(Данные для поиска слов и элементов)
▽

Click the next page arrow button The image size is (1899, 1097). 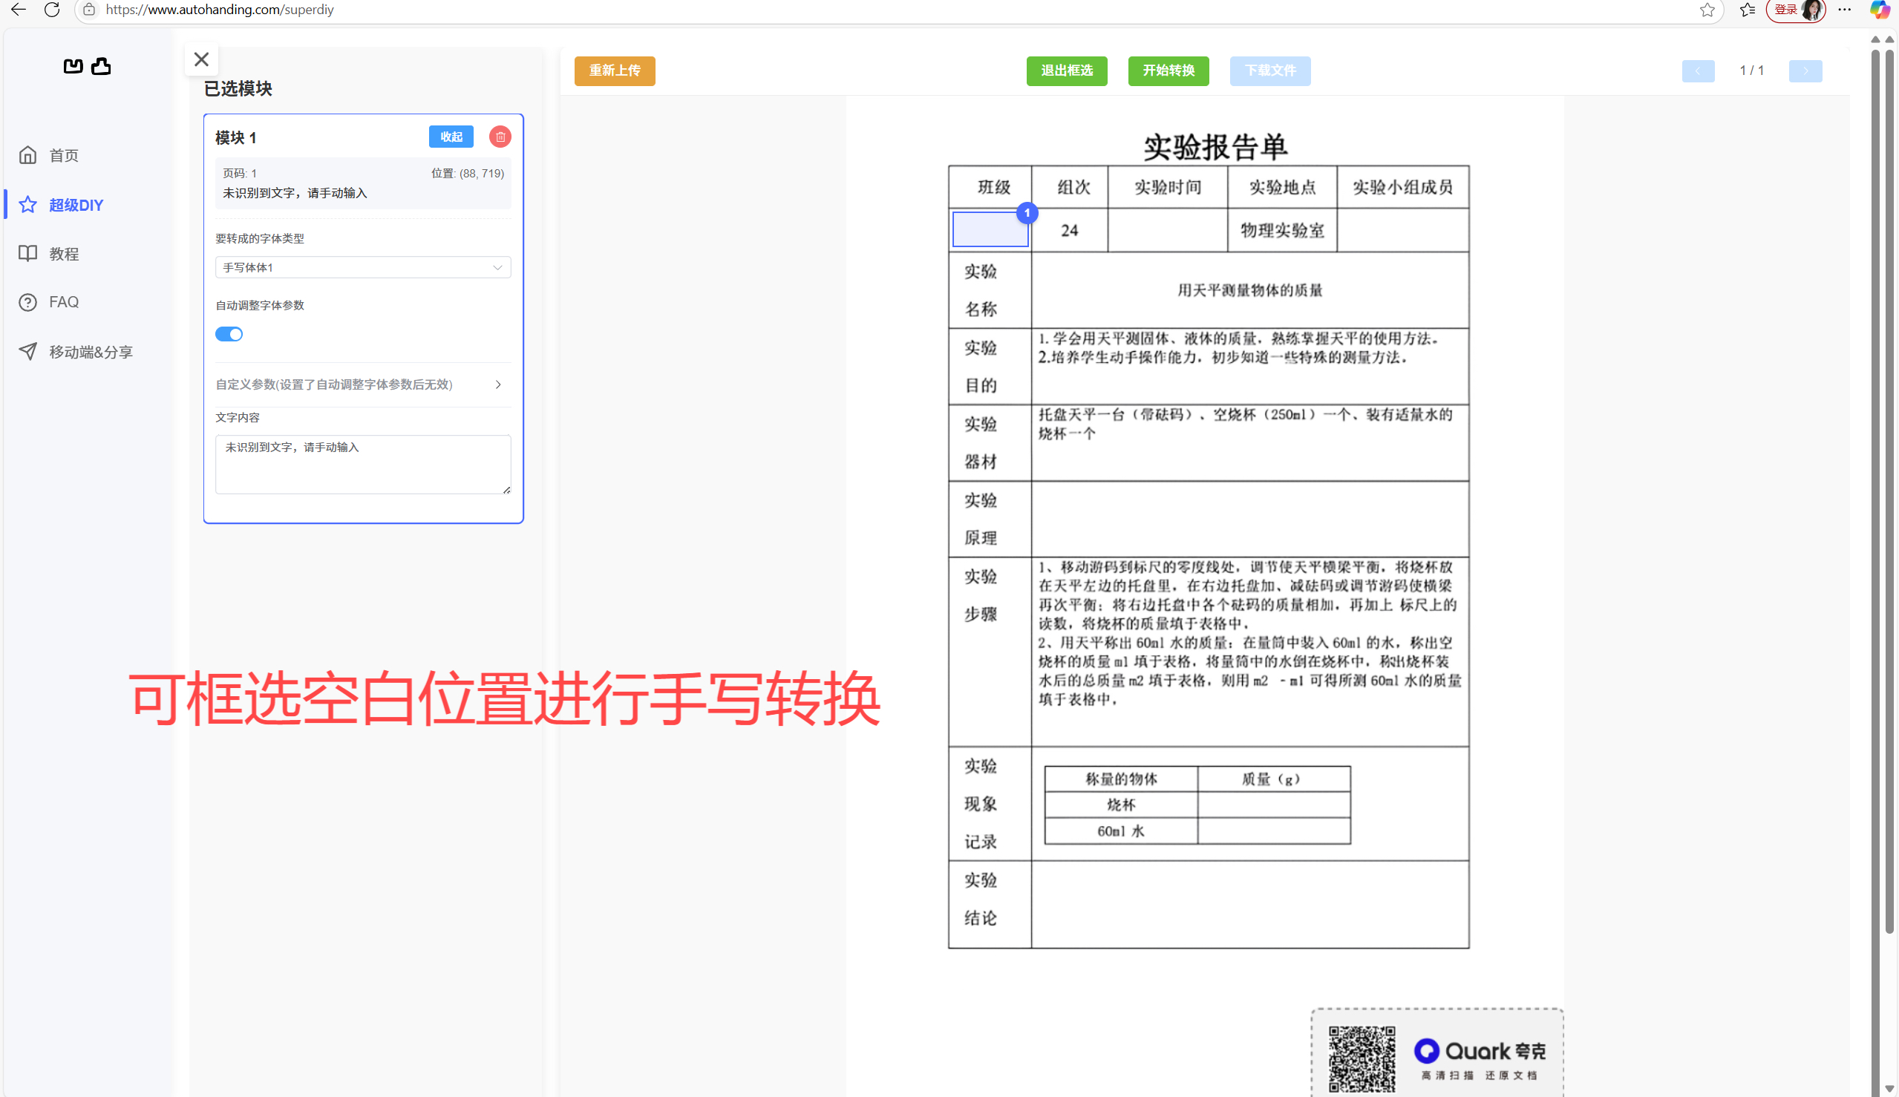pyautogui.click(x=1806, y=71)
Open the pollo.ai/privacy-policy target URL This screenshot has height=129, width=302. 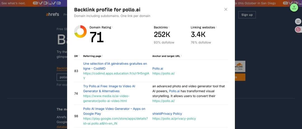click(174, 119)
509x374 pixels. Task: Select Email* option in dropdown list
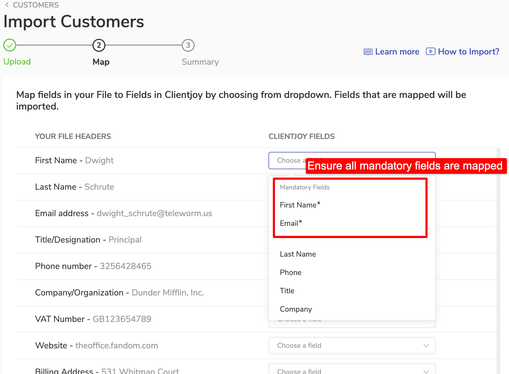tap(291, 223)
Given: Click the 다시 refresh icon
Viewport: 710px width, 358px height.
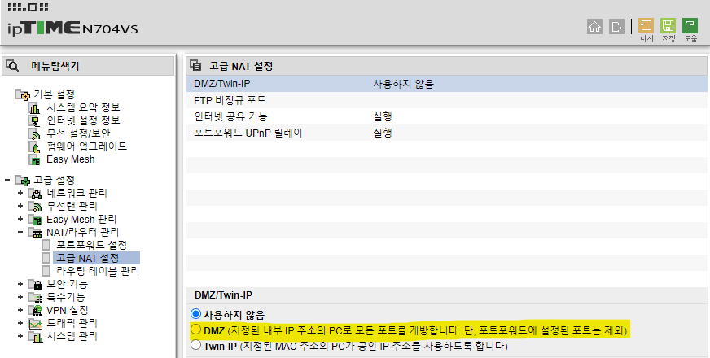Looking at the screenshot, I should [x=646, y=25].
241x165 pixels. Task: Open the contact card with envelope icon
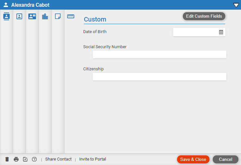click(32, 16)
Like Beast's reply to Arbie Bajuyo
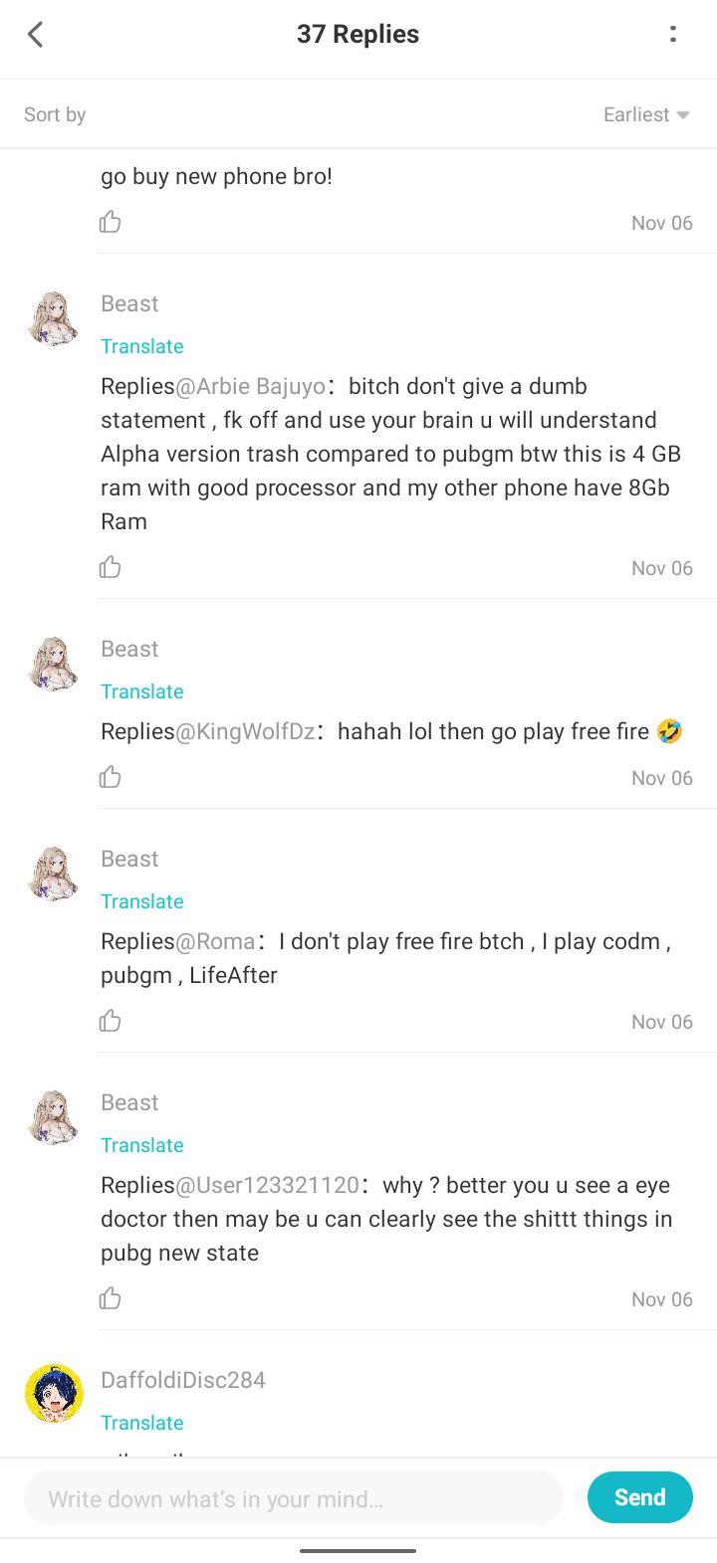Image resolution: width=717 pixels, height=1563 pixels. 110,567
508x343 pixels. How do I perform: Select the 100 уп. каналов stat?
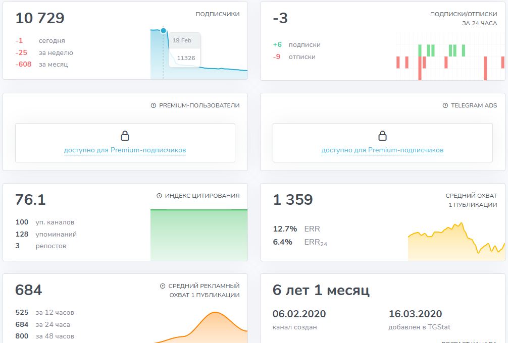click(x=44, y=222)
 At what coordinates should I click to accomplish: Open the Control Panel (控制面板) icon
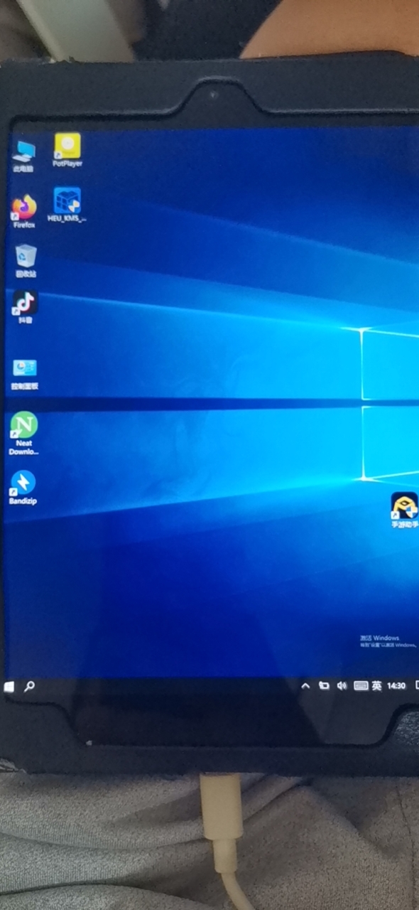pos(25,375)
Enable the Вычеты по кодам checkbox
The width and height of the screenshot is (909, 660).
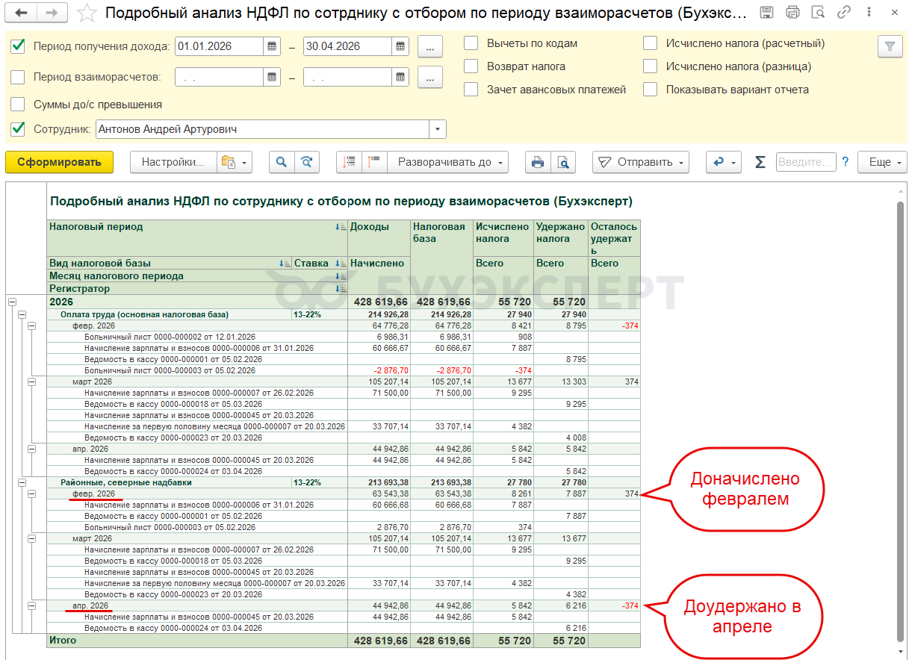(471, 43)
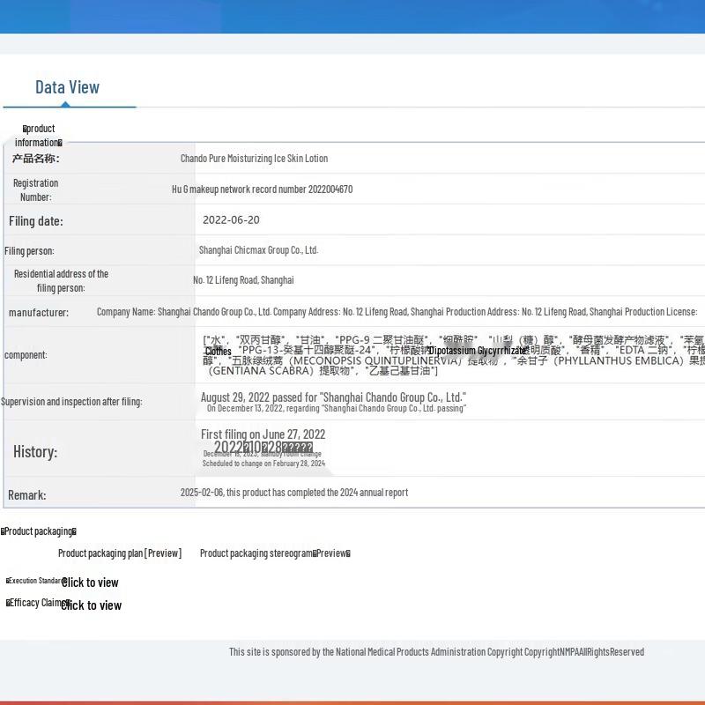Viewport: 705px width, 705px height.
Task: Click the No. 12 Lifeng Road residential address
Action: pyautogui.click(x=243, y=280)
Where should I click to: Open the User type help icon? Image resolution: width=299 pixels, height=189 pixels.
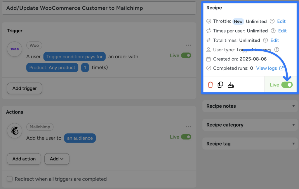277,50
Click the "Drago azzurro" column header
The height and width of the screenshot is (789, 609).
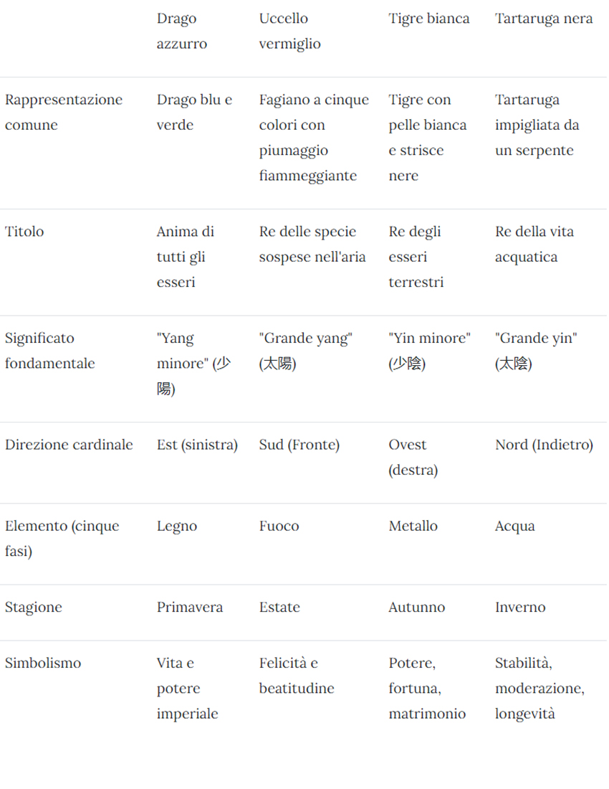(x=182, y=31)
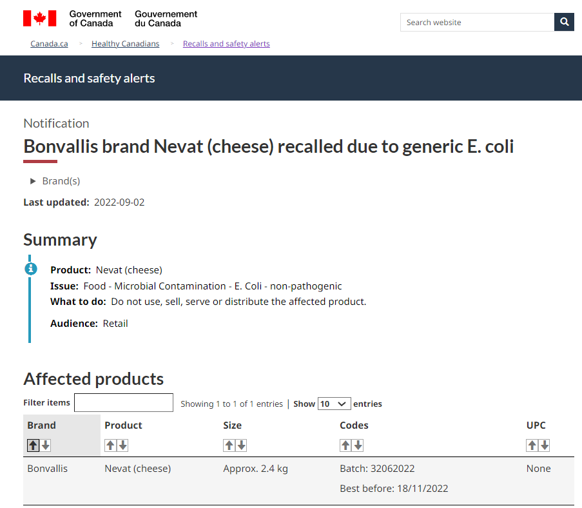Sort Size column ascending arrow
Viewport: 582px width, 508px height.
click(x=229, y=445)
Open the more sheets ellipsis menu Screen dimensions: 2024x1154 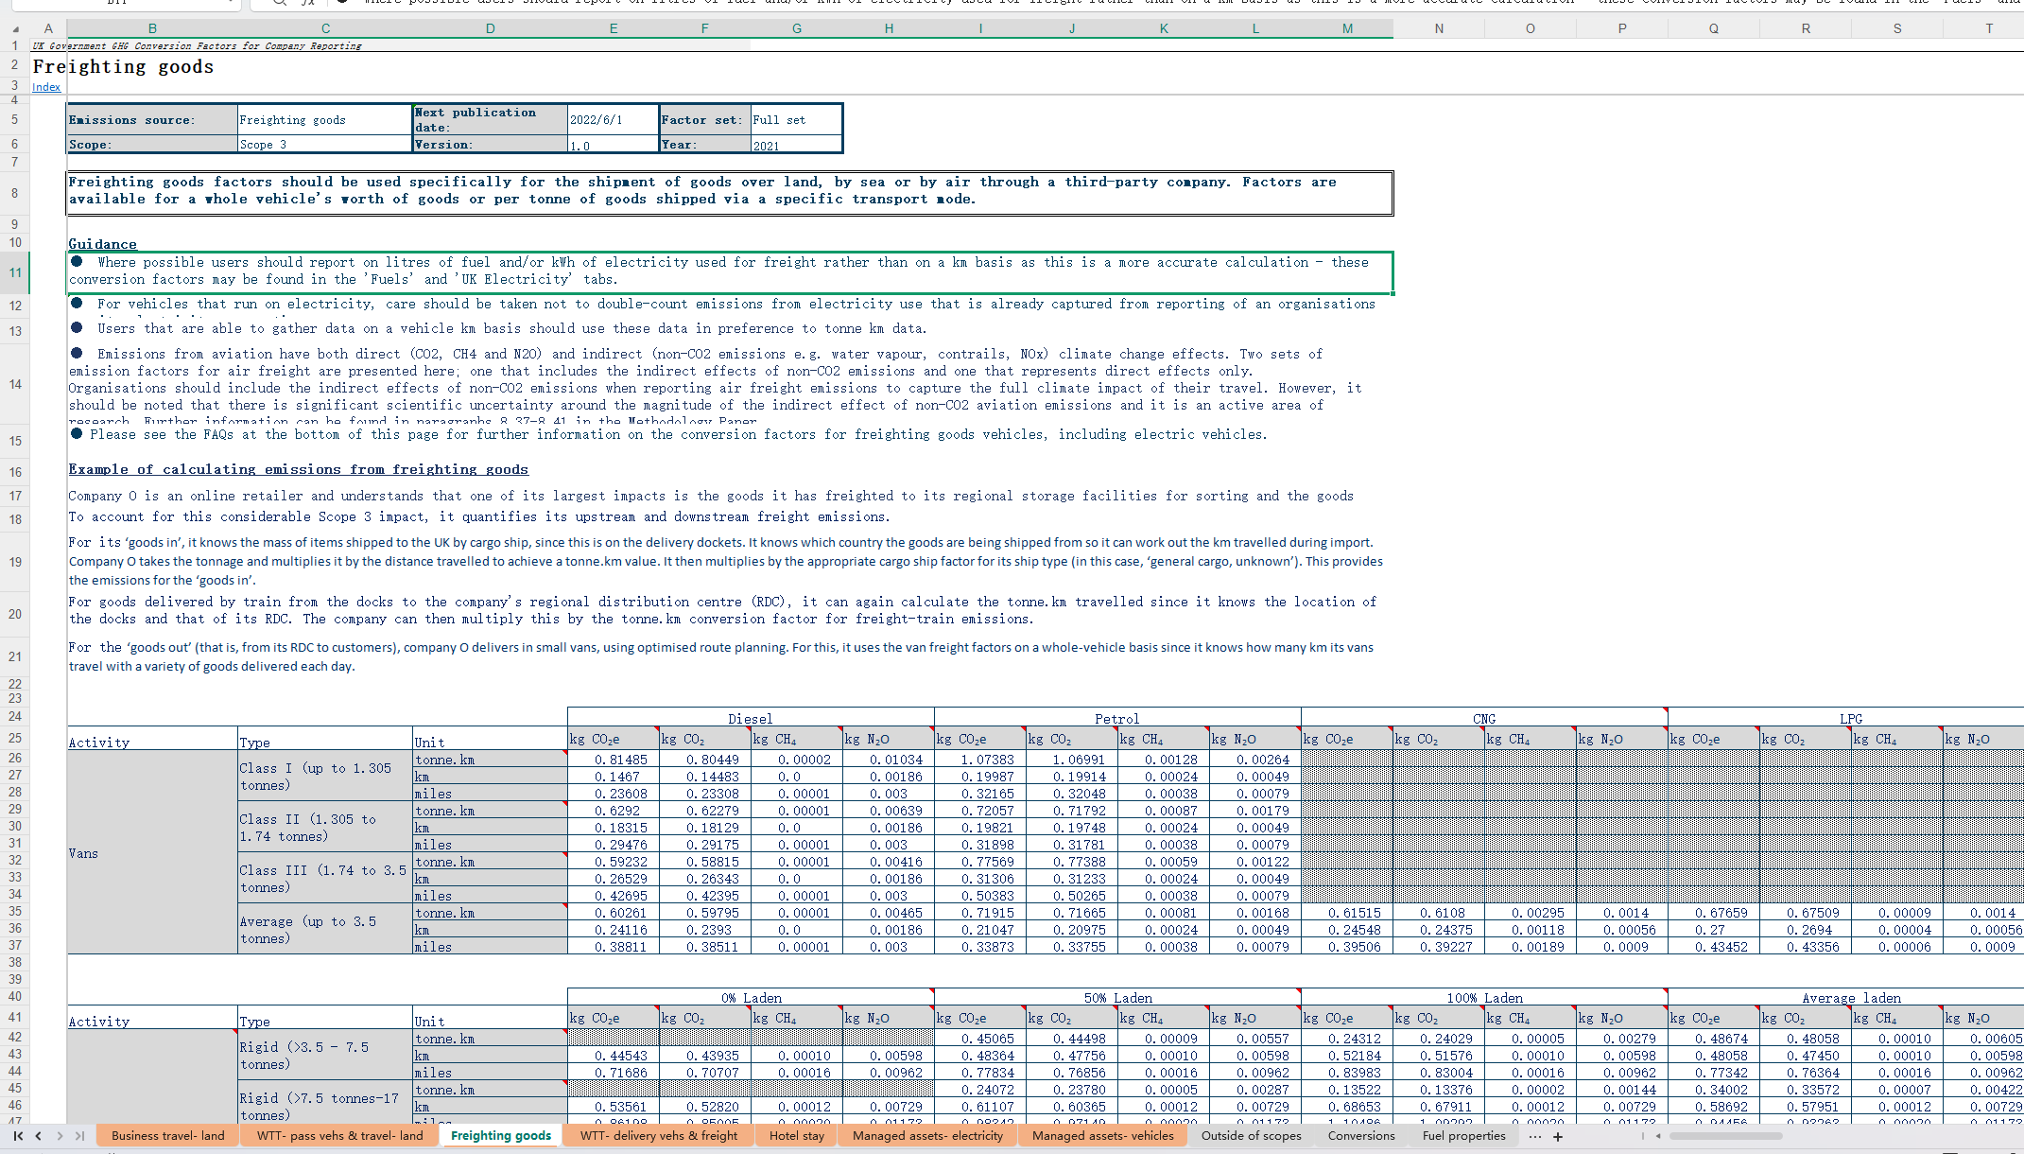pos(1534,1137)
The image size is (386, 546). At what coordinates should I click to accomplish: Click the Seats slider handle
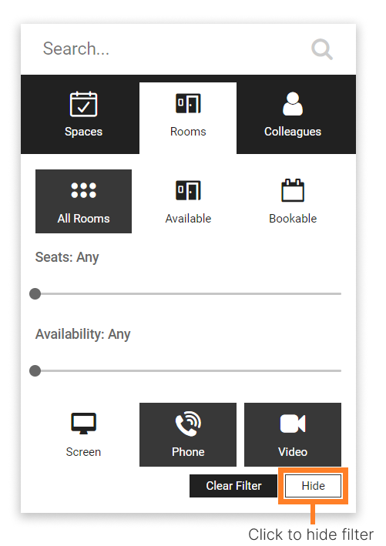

△

> **Условие задачи**: Перепишите без изменений отрывок данных от строки, содержащей «Given: Click the 다시 refresh icon», до строки, содержащей «pos(25,375)», включая обе эти строки. Изображения в ответ не включайте.

> **Результат**:
Given: Click the 다시 refresh icon
Viewport: 710px width, 358px height.
Looking at the screenshot, I should [x=646, y=25].
241x165 pixels. Task: Open the contact card with envelope icon
click(32, 16)
Like Beast's reply to Arbie Bajuyo
Image resolution: width=717 pixels, height=1563 pixels. 110,567
508x343 pixels. How do I perform: Select the 100 уп. каналов stat?
click(x=44, y=222)
 At what coordinates should I click to accomplish: Open the Control Panel (控制面板) icon
pos(25,375)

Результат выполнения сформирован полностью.